Copy every line of the material below word for word, and leave out the pictures.
╭─ Supplied material
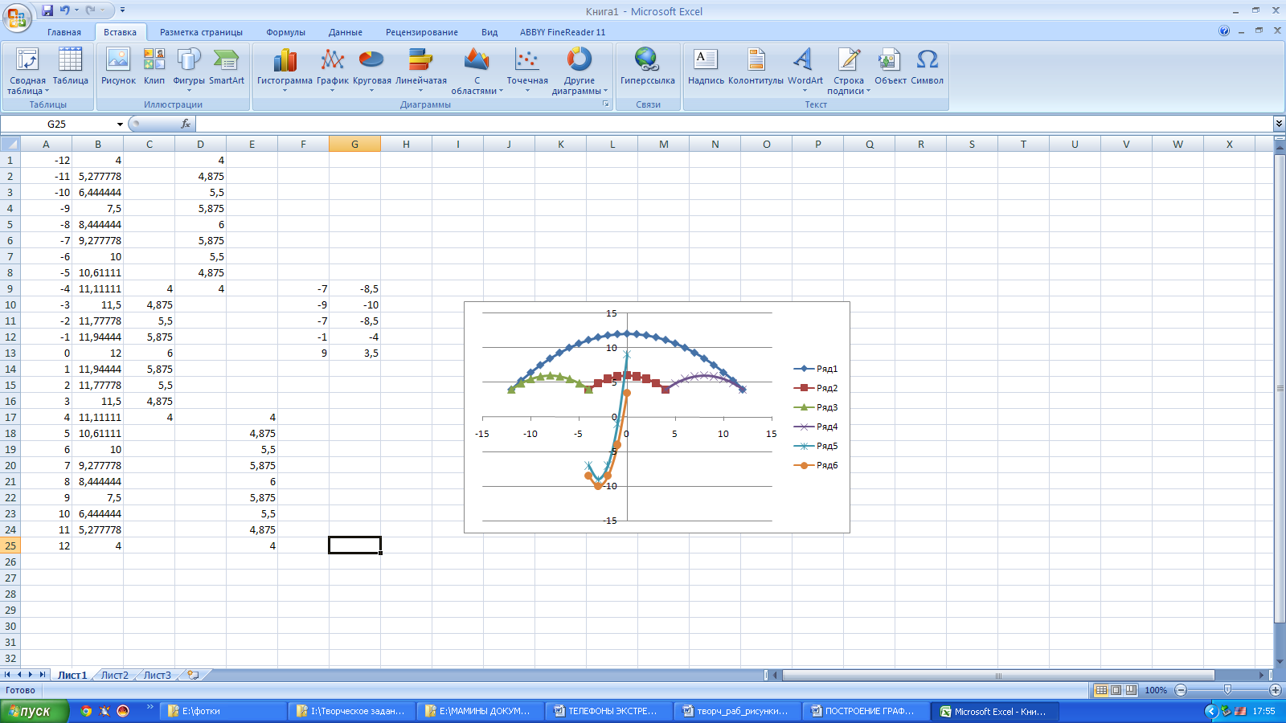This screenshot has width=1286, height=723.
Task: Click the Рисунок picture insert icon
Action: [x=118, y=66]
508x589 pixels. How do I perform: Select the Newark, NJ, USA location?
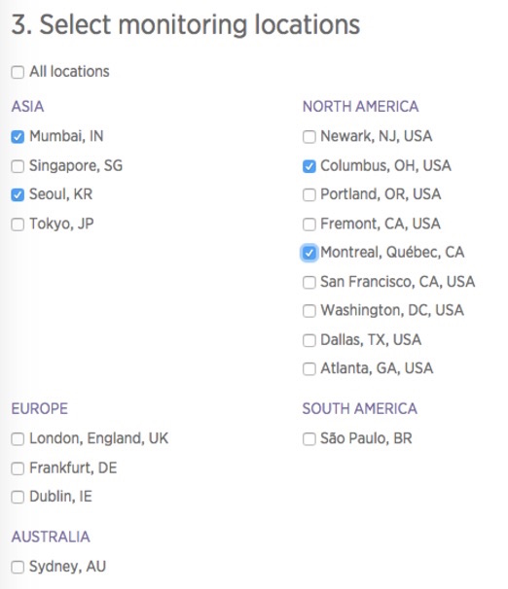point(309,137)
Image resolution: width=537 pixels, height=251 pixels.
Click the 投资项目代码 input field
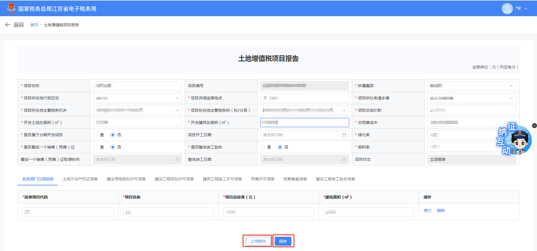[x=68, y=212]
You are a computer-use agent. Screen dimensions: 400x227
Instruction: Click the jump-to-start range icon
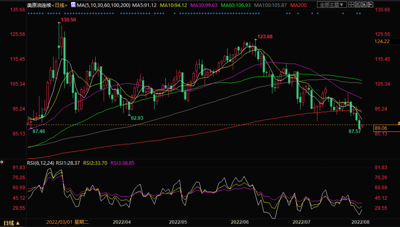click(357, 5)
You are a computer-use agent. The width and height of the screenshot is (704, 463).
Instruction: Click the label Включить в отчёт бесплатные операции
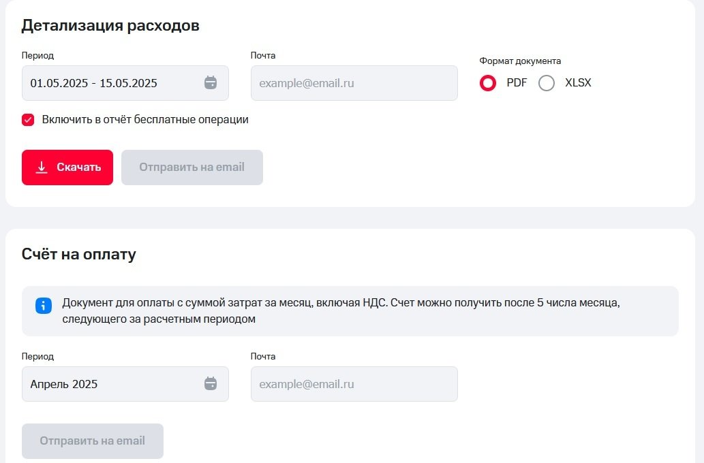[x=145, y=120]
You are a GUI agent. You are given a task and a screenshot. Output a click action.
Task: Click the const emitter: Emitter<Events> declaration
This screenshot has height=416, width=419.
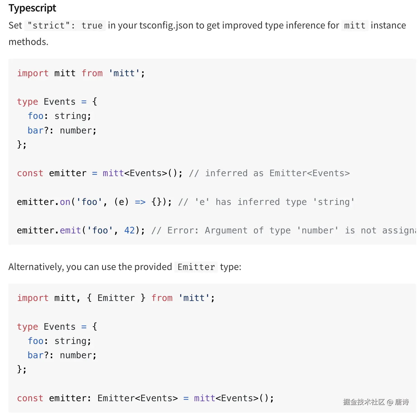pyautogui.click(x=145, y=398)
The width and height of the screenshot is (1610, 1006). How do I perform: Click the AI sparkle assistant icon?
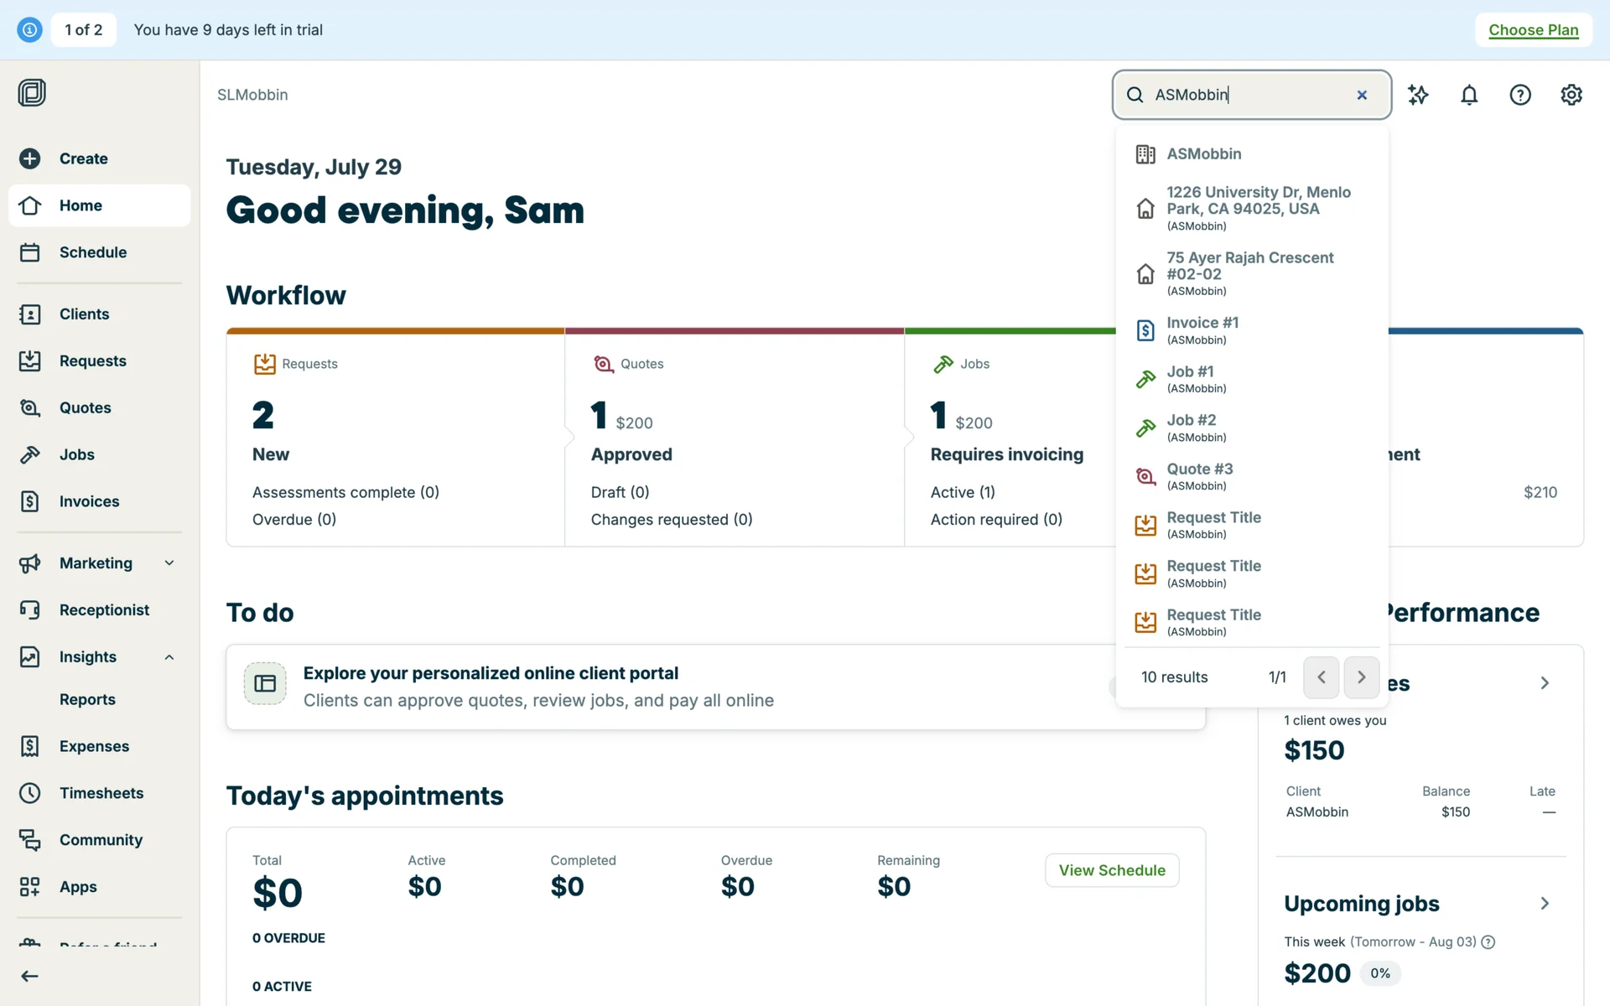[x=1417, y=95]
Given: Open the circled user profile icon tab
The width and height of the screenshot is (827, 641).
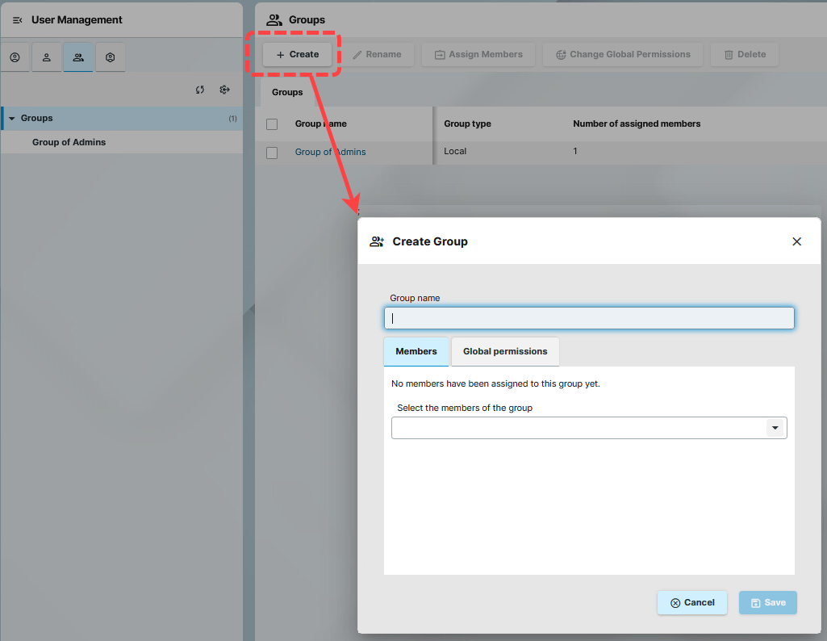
╰─
Right answer –
This screenshot has width=1286, height=723.
Task: Click the Рисунок picture insert icon
Action: [x=118, y=66]
508x589 pixels. How do I perform: Select the Newark, NJ, USA location?
point(309,137)
Image resolution: width=537 pixels, height=251 pixels.
Click the 投资项目代码 input field
[x=68, y=212]
You are a computer-use agent. Screen dimensions: 400x227
Instruction: Click the jump-to-start range icon
click(357, 5)
You are a computer-use agent. The width and height of the screenshot is (704, 463).
Instruction: Click the label Включить в отчёт бесплатные операции
[x=145, y=120]
You are a GUI agent. You are given a task and a screenshot. Output a click action.
Task: Click the const emitter: Emitter<Events> declaration
This screenshot has height=416, width=419.
pyautogui.click(x=145, y=398)
The width and height of the screenshot is (1610, 1006). How do I perform: Click the AI sparkle assistant icon?
[x=1417, y=95]
Given: Open the circled user profile icon tab
The width and height of the screenshot is (827, 641).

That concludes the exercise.